Inter-Cultural Neighbourhood Social Services (ICNSS) was a multi-service agency that delivered capacity building programs, settlement and integration services and inter-cultural activities, while promoting community partnerships to build strong and dynamic communities in Mississauga, Brampton and Caledon. ICNSS operated between 1986 and June 1, 2009, when it suspended operations.
ICNSS was one of only two neighbourhood drop-in centres in Central Mississauga. At the time ICNSS suspended operations in June of 2009, the agency was serving approximately 75,000 clients annually. Most clients were either immigrants and refugees or from visible and racial minorities. A fully incorporated and registered charity, ICNSS received financial support from the Government of Canada, the Government of Ontario, the Regional Municipality of Peel, the United Way of Peel Region, the Trillium Foundation and private donors.
ICNSS was a community-based agency with individual memberships, a volunteer board of directors, staff and a large volunteer base. ICNSS staff served clients in many languages, including Arabic, Albanian, Cantonese, Caribbean dialects, Chinese, Croatian, Dari, Dutch, English, Farsi, Filipino, German, Hindi, Indonesian, Korean, Macedonian, Mandarin, Punjabi, Spanish, Tagalog, Tamil, and Urdu.
Programs offered by ICNSS during its lifetime included: The Peel/Halton Host Program; Enhanced Language Training; sector-specific language training for internationally trained professionals; Step-Up Employment Preparation; Job Search Workshops; Computer training for job-related needs; Multi-Cultural Settlement and Education Partnership (MSEP); neighbourhood programs to serve young families and seniors; Youth Peace Leaders; English conversation circles; and the Peel Community Mediation Service.
From 2005 to when the agency suspended operations in 2009, ICNSS also hosted a literary club for newcomers with similar interests, literary skills and poetic vision. The program brought together a vast pool of diverse experiences and knowledge from all parts of the world to share and publish their writings.
ICNSS was a trailblazer and a pace-setter. This organization, under sterling leadership grew from a small entity in a small office with one and a half full-time staff in Mississauga to an award- winning organization comprising 86 staff and four locations across Mississauga and Brampton. By 2009 ICNSS had evolved into an agency that was the envy of service providers, as subsequent events show. ICNSS was progressive, innovative, hard-working, creative highly respected and very much the place of solace and comfort for clients in various stages of culture shock.

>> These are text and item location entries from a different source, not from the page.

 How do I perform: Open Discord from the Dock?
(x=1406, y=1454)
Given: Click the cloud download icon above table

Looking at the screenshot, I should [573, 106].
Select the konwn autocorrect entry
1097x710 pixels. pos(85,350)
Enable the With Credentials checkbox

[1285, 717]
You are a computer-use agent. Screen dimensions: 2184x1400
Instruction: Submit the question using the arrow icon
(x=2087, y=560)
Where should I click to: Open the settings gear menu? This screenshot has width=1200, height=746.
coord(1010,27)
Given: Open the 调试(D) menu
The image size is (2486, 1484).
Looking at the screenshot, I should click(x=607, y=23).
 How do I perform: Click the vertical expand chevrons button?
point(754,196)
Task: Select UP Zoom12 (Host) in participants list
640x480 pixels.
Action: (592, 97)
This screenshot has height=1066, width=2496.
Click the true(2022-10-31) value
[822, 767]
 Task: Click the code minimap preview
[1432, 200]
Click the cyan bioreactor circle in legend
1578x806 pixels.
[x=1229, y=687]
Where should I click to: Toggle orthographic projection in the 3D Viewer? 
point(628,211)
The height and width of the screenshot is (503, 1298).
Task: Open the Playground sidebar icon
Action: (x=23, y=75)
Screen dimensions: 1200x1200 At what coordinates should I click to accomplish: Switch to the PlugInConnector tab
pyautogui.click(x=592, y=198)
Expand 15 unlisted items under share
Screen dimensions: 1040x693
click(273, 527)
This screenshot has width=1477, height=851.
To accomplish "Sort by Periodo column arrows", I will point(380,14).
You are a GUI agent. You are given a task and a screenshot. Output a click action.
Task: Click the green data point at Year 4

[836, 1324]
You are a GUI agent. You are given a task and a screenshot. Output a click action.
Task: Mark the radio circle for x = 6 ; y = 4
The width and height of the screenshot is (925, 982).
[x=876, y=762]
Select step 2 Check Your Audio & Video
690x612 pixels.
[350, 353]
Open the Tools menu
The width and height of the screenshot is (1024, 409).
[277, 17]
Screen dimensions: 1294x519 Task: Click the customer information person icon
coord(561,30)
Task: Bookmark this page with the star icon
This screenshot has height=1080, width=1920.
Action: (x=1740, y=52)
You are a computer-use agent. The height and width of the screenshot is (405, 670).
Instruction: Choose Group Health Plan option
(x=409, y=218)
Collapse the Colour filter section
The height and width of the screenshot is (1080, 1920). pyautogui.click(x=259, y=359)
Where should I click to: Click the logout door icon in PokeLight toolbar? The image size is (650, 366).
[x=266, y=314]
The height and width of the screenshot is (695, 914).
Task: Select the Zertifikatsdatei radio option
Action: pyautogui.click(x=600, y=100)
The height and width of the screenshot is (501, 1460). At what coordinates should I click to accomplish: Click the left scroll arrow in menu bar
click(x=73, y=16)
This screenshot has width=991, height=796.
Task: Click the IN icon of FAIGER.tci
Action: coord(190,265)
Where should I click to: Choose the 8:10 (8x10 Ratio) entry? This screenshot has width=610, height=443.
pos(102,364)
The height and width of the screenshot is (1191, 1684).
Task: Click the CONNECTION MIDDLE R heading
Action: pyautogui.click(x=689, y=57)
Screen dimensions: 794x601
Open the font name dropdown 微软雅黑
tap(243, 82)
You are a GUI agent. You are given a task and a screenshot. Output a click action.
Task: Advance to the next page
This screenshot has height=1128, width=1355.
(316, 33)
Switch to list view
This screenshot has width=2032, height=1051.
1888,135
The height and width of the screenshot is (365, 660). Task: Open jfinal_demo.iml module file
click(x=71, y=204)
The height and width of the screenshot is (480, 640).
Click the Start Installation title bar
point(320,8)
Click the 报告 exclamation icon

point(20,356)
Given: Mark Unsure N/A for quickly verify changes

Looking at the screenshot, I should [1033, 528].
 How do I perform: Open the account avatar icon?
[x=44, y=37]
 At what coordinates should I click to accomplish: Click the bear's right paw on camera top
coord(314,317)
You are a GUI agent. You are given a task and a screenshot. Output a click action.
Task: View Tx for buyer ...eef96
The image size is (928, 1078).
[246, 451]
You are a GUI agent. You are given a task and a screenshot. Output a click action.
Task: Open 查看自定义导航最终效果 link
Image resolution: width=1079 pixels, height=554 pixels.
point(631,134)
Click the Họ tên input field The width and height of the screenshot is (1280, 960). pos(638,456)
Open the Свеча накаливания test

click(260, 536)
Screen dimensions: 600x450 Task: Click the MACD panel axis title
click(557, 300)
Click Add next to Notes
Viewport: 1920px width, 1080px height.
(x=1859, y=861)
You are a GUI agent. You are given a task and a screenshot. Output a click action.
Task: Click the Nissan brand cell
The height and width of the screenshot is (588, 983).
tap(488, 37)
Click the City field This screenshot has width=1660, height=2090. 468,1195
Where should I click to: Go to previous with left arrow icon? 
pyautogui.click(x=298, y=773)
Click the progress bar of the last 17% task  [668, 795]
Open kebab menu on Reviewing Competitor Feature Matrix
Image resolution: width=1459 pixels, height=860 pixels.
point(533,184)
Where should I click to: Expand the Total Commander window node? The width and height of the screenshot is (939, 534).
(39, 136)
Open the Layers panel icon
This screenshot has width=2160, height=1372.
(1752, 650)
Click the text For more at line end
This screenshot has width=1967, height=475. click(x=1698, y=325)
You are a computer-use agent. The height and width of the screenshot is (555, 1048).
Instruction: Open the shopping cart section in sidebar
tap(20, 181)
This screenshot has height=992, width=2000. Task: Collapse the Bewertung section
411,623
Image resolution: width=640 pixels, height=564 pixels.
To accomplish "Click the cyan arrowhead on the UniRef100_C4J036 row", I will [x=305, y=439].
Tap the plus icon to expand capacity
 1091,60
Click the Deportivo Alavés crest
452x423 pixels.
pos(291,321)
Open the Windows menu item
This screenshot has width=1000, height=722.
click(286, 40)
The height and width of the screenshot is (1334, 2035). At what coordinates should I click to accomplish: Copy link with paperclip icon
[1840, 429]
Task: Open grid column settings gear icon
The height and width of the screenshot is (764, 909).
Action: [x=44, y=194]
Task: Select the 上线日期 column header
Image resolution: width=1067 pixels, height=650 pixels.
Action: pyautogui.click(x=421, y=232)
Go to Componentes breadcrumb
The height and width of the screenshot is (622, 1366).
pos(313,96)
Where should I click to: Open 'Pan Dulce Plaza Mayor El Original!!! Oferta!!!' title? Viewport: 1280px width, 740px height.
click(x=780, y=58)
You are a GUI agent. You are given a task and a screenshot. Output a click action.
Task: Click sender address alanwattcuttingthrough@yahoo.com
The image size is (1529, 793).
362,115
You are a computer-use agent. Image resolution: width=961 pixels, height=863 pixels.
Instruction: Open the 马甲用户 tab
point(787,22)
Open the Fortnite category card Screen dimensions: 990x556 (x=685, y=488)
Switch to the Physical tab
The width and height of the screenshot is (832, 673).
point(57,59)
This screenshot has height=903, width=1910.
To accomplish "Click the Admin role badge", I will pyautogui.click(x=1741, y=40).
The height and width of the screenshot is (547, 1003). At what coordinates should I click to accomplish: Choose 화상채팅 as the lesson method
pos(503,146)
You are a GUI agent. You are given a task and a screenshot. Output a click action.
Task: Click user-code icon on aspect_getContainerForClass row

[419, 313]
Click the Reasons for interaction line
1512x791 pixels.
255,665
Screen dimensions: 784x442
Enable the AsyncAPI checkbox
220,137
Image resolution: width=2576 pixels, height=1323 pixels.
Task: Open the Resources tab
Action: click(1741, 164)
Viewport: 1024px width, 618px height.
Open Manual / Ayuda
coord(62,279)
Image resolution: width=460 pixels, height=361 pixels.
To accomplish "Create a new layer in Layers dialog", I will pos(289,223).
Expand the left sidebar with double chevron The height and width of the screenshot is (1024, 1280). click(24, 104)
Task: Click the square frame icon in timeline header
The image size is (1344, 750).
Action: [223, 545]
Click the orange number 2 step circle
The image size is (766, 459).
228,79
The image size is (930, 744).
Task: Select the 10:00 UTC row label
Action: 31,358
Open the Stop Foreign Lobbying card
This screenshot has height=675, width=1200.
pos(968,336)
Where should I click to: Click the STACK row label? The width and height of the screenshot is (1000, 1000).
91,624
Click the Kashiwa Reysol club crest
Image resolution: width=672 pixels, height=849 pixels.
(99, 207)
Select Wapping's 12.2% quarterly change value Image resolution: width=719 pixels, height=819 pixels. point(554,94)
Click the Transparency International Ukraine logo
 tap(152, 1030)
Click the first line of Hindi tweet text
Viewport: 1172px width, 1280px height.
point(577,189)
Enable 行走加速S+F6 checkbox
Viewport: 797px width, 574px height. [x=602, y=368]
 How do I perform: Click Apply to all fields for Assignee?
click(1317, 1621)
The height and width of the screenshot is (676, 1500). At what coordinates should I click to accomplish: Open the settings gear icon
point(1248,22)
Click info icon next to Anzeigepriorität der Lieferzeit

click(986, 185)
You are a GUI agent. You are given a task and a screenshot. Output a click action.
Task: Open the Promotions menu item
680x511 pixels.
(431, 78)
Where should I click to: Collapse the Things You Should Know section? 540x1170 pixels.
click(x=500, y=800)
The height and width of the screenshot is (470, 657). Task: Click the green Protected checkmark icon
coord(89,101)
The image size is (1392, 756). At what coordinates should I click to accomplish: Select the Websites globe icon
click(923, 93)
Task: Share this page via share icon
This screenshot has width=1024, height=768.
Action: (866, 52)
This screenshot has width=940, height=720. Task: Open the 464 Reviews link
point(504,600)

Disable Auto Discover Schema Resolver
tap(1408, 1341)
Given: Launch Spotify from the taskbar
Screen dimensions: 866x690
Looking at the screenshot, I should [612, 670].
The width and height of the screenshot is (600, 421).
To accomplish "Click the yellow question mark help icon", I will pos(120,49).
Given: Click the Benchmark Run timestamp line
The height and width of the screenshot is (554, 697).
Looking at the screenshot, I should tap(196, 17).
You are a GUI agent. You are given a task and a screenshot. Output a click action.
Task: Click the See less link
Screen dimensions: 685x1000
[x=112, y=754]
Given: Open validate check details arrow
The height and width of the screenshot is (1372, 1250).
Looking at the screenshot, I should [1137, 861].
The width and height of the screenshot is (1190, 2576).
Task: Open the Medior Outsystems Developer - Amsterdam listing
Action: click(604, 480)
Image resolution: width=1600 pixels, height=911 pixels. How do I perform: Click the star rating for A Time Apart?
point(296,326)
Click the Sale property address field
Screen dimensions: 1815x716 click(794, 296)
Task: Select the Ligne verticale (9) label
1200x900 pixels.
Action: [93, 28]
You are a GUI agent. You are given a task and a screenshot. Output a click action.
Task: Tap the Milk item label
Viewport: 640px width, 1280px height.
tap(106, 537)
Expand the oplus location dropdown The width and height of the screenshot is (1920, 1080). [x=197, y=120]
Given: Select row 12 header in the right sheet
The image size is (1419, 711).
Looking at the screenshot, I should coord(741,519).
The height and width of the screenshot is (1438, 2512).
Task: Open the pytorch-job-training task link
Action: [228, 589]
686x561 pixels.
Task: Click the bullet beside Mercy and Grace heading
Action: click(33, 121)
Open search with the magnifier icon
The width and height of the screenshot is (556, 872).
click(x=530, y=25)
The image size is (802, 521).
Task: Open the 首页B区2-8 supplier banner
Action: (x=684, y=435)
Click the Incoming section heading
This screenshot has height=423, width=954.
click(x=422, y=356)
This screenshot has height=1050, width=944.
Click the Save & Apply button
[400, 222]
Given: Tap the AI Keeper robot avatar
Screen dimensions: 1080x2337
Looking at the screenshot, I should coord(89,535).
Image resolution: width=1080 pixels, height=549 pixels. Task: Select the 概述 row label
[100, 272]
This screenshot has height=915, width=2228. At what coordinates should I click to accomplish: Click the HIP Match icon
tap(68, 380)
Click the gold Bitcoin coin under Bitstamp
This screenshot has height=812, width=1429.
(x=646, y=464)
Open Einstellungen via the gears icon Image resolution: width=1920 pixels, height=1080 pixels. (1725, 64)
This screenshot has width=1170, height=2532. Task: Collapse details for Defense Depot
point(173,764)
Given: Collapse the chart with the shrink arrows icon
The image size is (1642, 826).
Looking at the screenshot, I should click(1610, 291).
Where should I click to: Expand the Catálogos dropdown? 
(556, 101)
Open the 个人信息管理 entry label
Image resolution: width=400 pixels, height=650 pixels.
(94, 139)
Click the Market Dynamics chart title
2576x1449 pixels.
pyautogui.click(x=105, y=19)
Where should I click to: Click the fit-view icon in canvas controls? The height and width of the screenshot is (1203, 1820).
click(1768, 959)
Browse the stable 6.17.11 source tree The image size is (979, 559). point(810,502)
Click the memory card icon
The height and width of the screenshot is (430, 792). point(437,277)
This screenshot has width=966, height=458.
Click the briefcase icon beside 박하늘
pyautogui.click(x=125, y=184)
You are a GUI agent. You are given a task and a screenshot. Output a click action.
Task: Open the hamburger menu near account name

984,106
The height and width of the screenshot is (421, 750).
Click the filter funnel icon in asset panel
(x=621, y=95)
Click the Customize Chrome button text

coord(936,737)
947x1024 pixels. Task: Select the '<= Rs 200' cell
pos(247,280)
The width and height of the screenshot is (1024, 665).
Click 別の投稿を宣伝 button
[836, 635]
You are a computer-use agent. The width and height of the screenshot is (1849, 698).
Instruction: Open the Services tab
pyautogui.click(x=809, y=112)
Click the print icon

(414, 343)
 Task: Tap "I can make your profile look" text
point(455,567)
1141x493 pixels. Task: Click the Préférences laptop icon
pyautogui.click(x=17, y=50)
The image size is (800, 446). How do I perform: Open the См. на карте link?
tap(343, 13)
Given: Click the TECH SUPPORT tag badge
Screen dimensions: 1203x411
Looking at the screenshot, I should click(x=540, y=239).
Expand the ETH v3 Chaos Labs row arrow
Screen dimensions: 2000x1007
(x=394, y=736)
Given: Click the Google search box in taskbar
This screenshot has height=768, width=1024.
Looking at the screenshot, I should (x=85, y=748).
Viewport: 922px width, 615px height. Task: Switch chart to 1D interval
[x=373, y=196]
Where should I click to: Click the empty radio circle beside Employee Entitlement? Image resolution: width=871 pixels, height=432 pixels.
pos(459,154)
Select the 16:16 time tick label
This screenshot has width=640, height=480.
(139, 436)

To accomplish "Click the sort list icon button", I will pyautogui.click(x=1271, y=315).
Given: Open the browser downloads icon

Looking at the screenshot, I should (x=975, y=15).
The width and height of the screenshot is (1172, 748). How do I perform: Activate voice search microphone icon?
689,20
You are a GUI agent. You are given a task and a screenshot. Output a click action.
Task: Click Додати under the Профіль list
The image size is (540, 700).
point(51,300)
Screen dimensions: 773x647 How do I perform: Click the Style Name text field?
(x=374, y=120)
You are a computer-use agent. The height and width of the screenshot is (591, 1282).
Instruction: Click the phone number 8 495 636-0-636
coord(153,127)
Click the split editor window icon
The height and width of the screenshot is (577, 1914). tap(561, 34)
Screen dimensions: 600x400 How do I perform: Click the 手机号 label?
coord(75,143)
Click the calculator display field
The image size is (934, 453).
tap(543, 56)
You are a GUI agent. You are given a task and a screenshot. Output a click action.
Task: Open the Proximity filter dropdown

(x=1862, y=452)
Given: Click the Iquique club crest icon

So why did ICNSS have to close its doors? Simply put, when a funder decides that an agency has become a liability (based on perception, and a pack of lies from three dishonest and disgruntled staff) they can withdraw funding. Truth does not matter; quality of leadership is irrelevant; sterling track record is ignored; honesty, fairness, logic and reason are thrown out the door. And then comes the sword to swiftly decapitate. That’s how it is done when you hold the power to do whatever you want; no questions asked.